A verbatim copy of the listing is needed; pictures are to be left out.

[Records for the exercise Boundary: Start]

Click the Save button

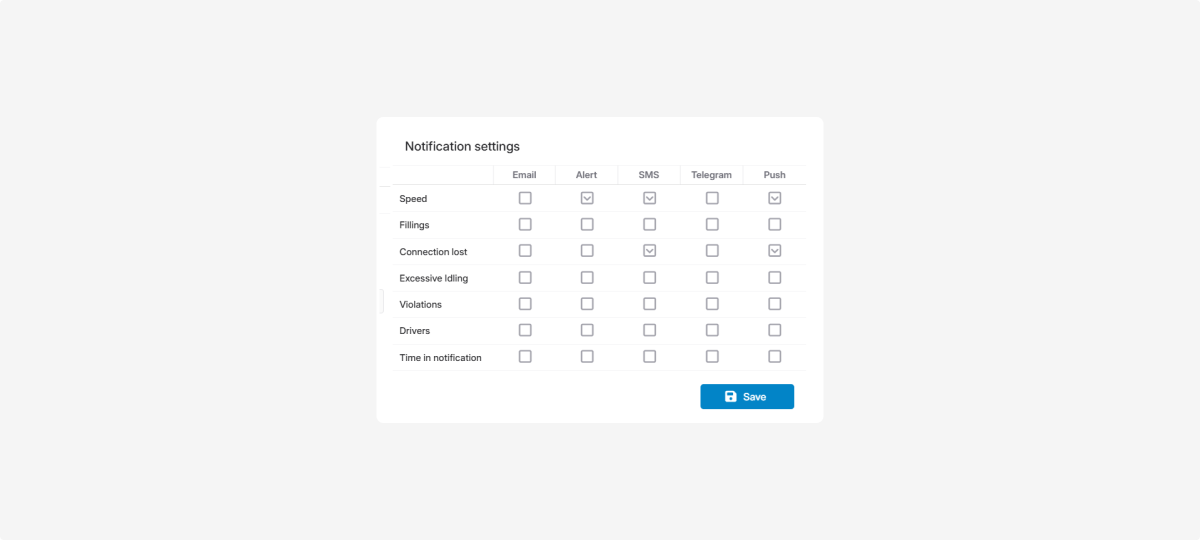click(746, 397)
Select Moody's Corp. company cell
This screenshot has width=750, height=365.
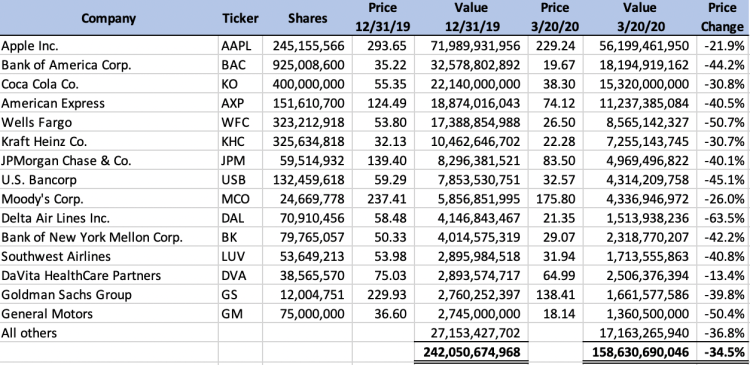(109, 199)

[Records for the exercise Boundary: End]

| Task solution |
Click the Save button

click(746, 397)
Select Moody's Corp. company cell
This screenshot has width=750, height=365.
(109, 199)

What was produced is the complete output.